[Saved entries]

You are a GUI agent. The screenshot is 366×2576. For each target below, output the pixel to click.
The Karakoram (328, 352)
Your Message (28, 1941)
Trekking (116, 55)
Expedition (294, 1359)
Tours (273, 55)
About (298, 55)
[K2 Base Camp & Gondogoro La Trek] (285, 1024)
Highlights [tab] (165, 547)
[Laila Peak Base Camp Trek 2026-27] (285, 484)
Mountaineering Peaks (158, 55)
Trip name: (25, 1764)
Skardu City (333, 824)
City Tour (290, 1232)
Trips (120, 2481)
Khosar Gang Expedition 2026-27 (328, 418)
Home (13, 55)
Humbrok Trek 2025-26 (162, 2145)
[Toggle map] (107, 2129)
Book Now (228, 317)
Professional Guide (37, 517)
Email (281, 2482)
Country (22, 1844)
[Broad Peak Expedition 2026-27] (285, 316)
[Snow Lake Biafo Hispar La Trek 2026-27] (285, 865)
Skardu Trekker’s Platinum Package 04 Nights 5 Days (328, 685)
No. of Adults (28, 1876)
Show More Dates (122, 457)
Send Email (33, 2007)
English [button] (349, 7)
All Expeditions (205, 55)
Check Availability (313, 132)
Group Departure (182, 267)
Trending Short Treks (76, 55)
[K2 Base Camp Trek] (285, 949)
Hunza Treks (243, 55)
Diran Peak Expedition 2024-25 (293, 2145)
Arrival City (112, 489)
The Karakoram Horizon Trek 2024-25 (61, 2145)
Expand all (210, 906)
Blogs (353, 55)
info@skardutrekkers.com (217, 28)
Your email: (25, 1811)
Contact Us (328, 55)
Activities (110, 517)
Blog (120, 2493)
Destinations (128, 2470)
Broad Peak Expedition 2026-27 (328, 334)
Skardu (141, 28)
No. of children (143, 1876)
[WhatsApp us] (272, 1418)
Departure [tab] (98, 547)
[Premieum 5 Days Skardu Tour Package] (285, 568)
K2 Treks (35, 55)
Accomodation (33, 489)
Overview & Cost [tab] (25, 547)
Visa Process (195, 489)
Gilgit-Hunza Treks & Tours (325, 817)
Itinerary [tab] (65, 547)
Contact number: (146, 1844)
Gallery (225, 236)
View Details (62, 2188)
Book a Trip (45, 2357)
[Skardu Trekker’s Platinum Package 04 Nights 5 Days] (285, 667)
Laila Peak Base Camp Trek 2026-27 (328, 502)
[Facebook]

** WHAT IS REQUIRED **
Lines above that have "Platinum": copy each of them.

** WRITTEN SOLUTION **
Skardu Trekker’s Platinum Package 04 Nights 5 Days (328, 685)
[Skardu Trekker’s Platinum Package 04 Nights 5 Days] (285, 667)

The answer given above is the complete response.